EXCERPTED PASSAGE -

The only way to end the increasingly bleak outlook on poverty is actually to fix the housing crisis and not just talk about fixing the housing crisis. Credit to Mayor Adams and others who are putting the shovels in the ground.
From the latest annual NYC Poverty Tracker report by Robin Hood: “In 2023, the cost of five basic necessities that make up the poverty line — food, shelter, utilities, clothing and telephone/ internet — outpaced income growth and the overall rate of inflation. This pushed the poverty threshold up to $47,190 for a renting family of four — 7.5% higher than the 2022 poverty threshold of $43,890 — causing more New Yorkers to fall below this line.”
How many more New Yorkers fell under the line? An additional 100,000, hiking the totals to 2.02 million, made up of 1.6 million adults and 420,000 children. The city’s 2023 poverty rate of 25% was nearly double the nation’s rate of 13%.

DATASET RECORDS -
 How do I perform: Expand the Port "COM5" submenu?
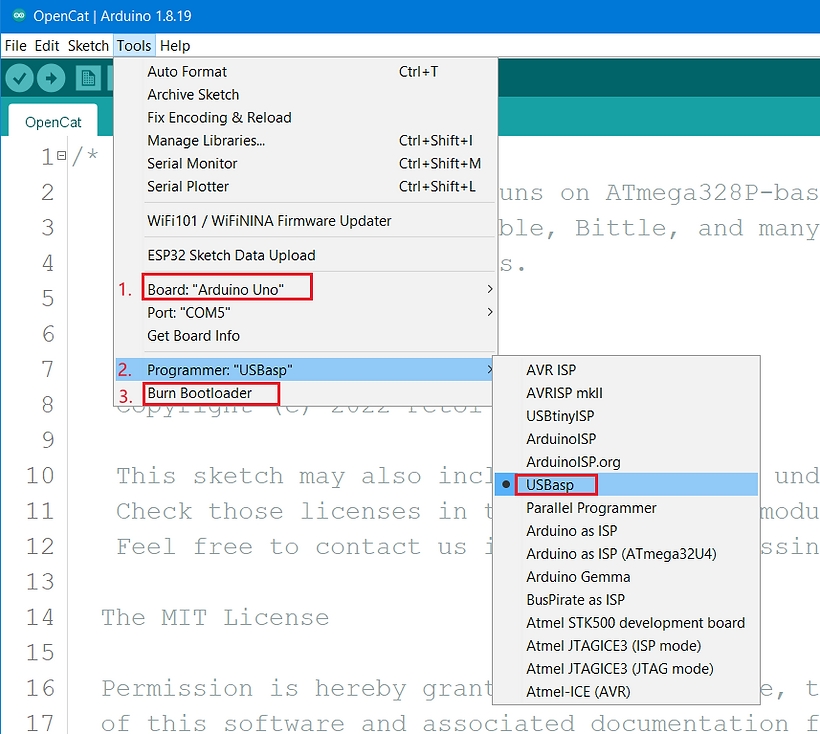tap(189, 312)
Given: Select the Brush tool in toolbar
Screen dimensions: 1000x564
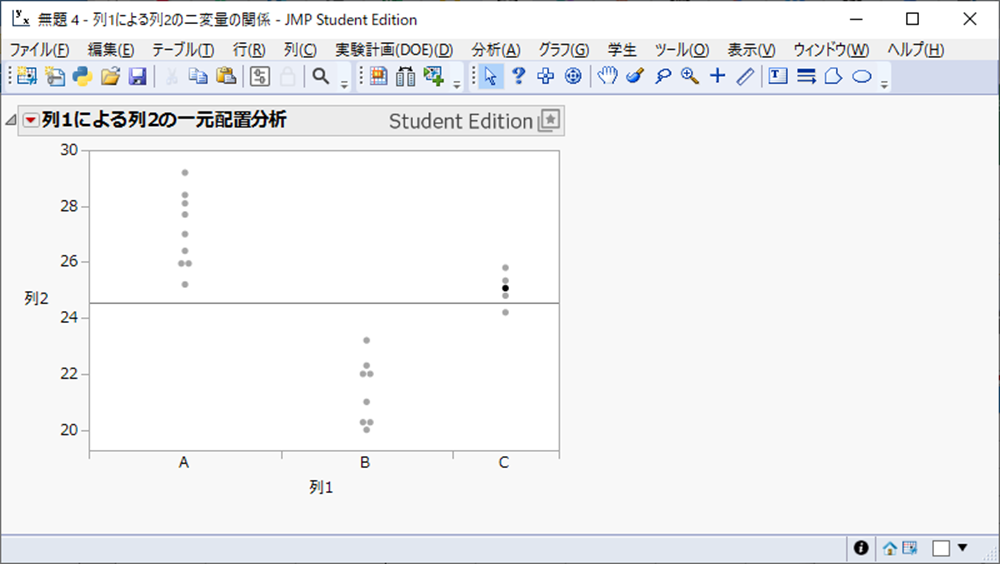Looking at the screenshot, I should click(x=634, y=76).
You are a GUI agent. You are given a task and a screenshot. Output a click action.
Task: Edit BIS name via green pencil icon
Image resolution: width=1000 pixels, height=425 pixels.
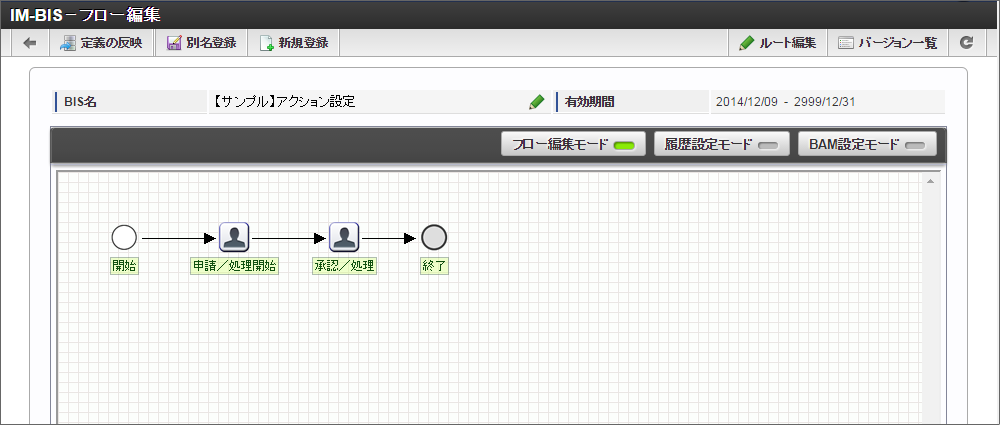coord(536,102)
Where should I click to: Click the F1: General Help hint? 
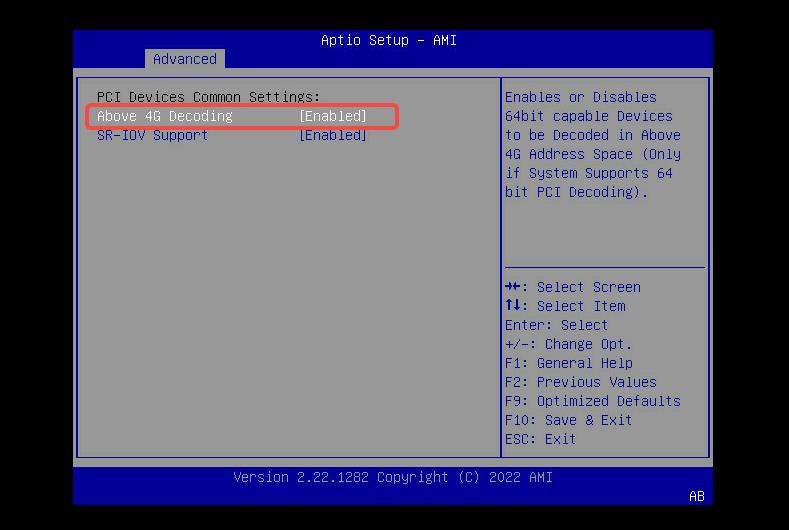click(x=568, y=363)
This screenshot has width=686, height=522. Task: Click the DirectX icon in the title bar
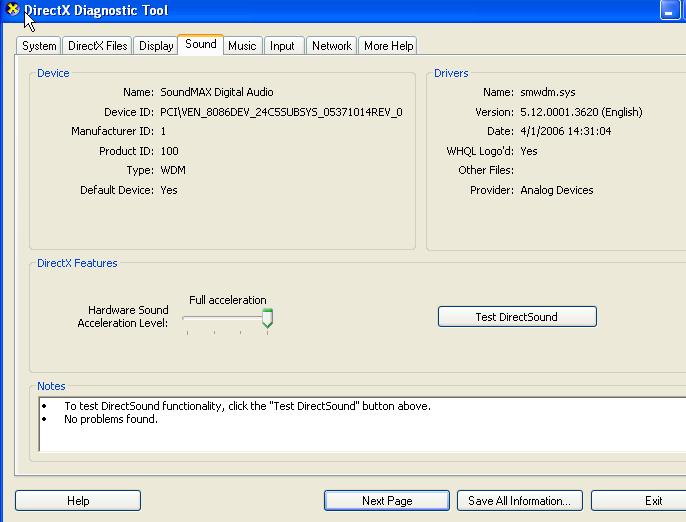[x=13, y=10]
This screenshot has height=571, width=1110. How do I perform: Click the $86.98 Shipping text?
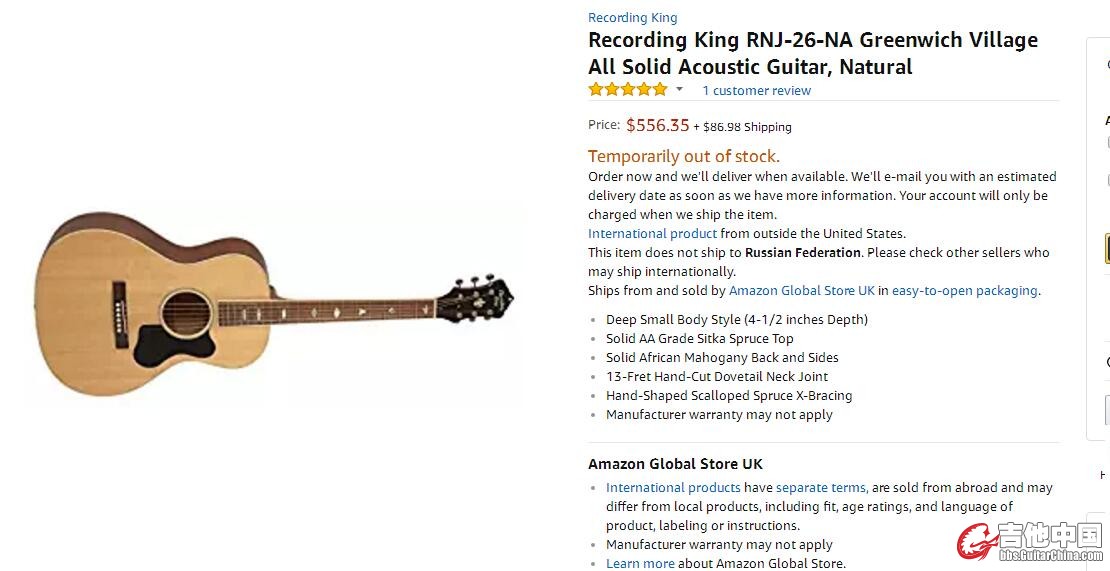pyautogui.click(x=747, y=127)
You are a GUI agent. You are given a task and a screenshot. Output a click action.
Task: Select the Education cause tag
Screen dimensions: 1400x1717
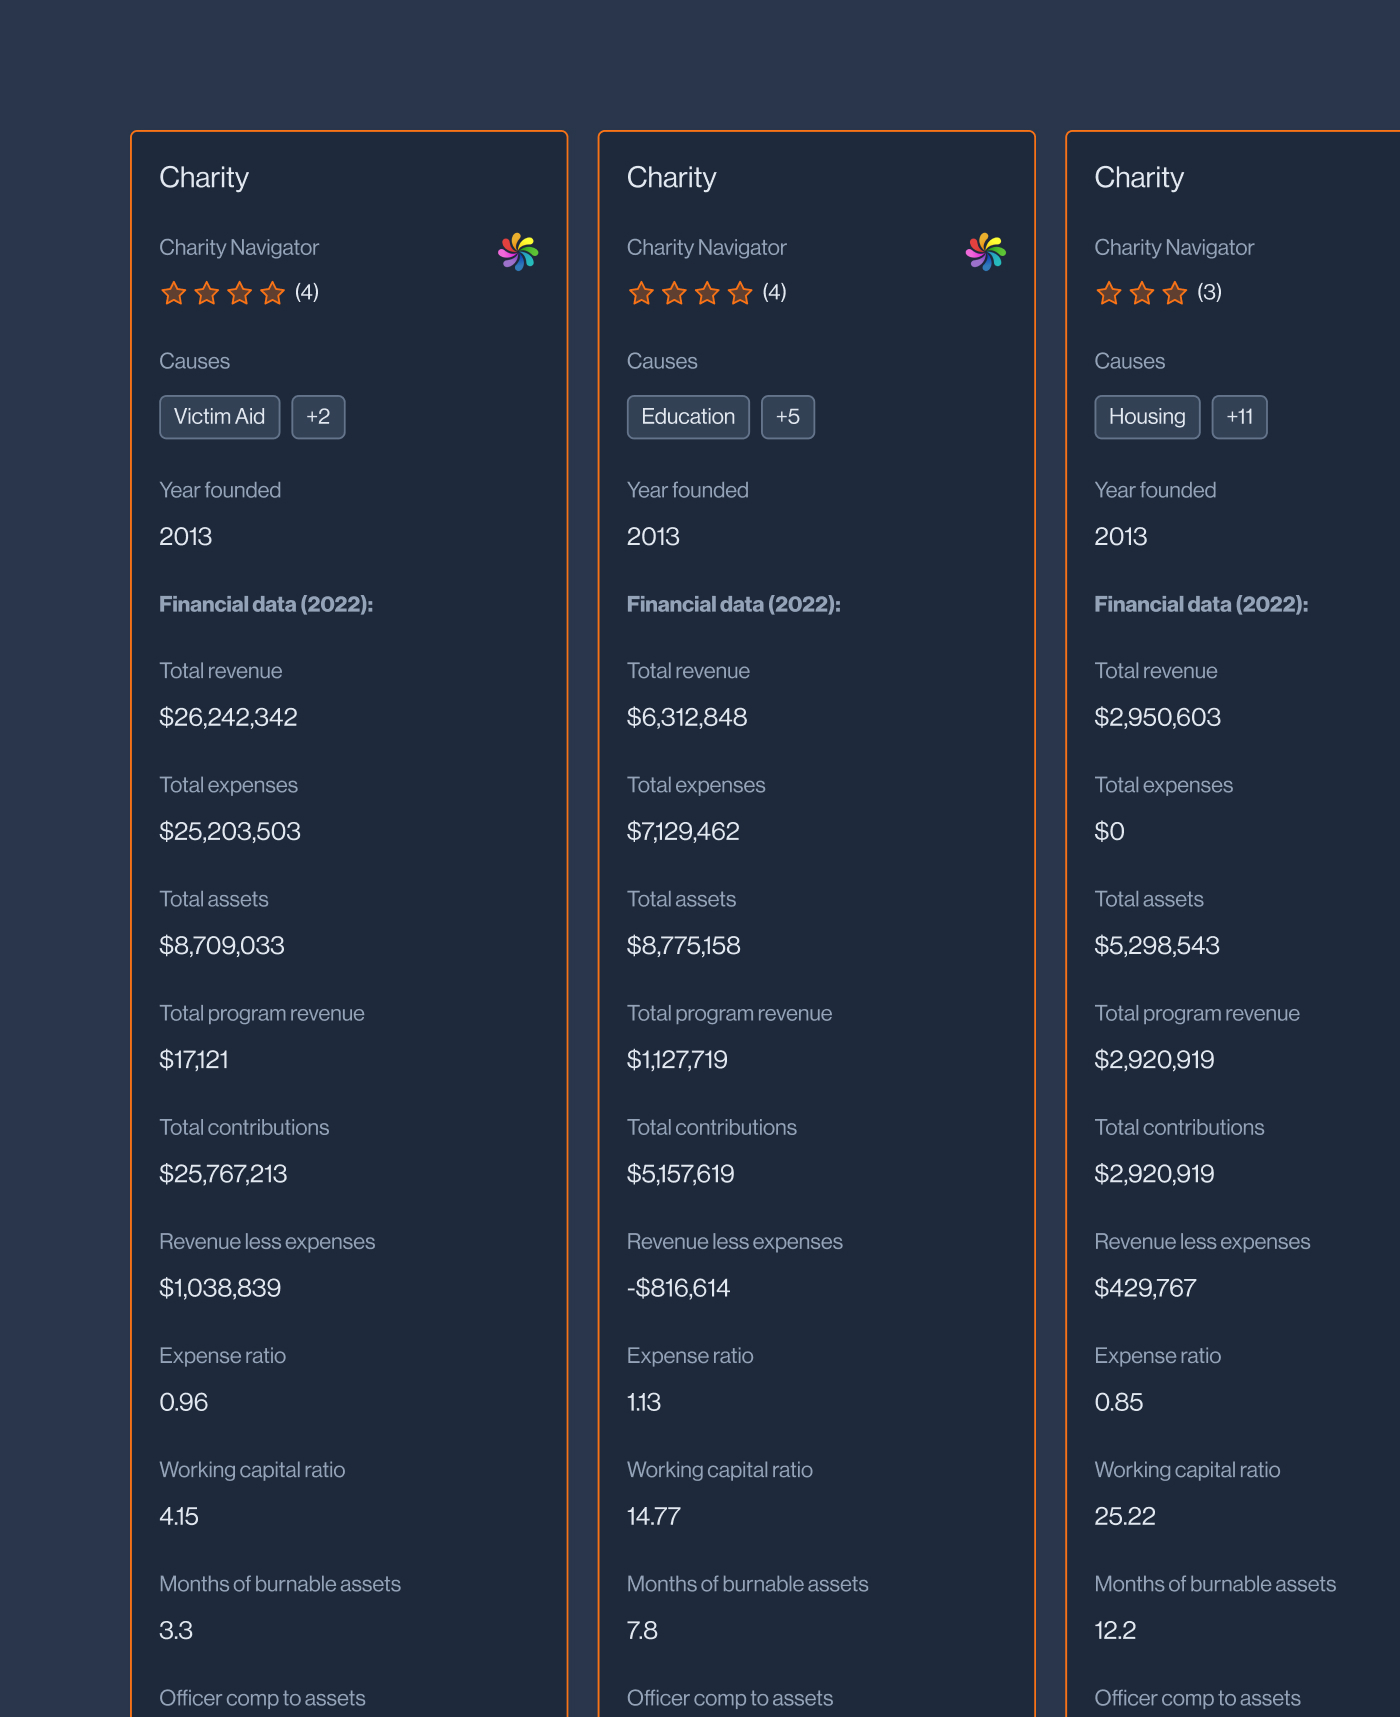pos(688,417)
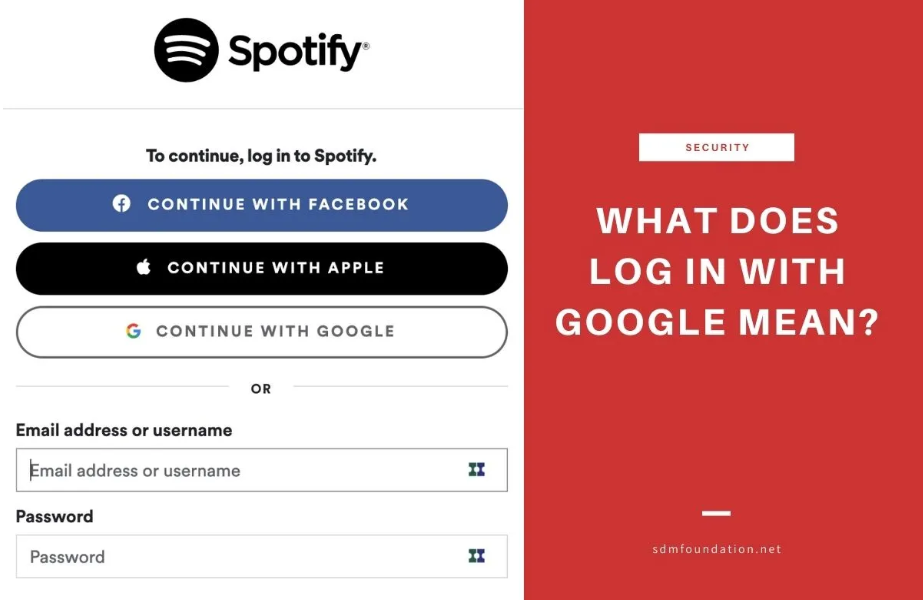The height and width of the screenshot is (600, 923).
Task: Click the What Does Log In With Google headline
Action: [717, 271]
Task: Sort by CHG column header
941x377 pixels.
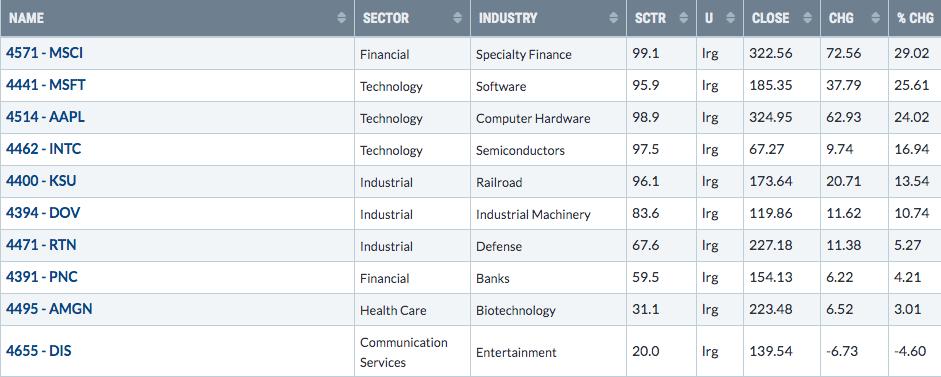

ACTIVITIES -
(A) Copy the passage on New York City poverty starting with "How many more" and going on through "rate of 13%.".
(B) According to the passage on New York City poverty, what was the 2023 poverty threshold for a renting family of four?
(C) List the basic necessities that the passage on New York City poverty says make up the poverty line.

RESPONSES -
(A)
How many more New Yorkers fell under the line? An additional 100,000, hiking the totals to 2.02 million, made up of 1.6 million adults and 420,000 children. The city’s 2023 poverty rate of 25% was nearly double the nation’s rate of 13%.

(B) $47,190

(C) food, shelter, utilities, clothing, telephone/internet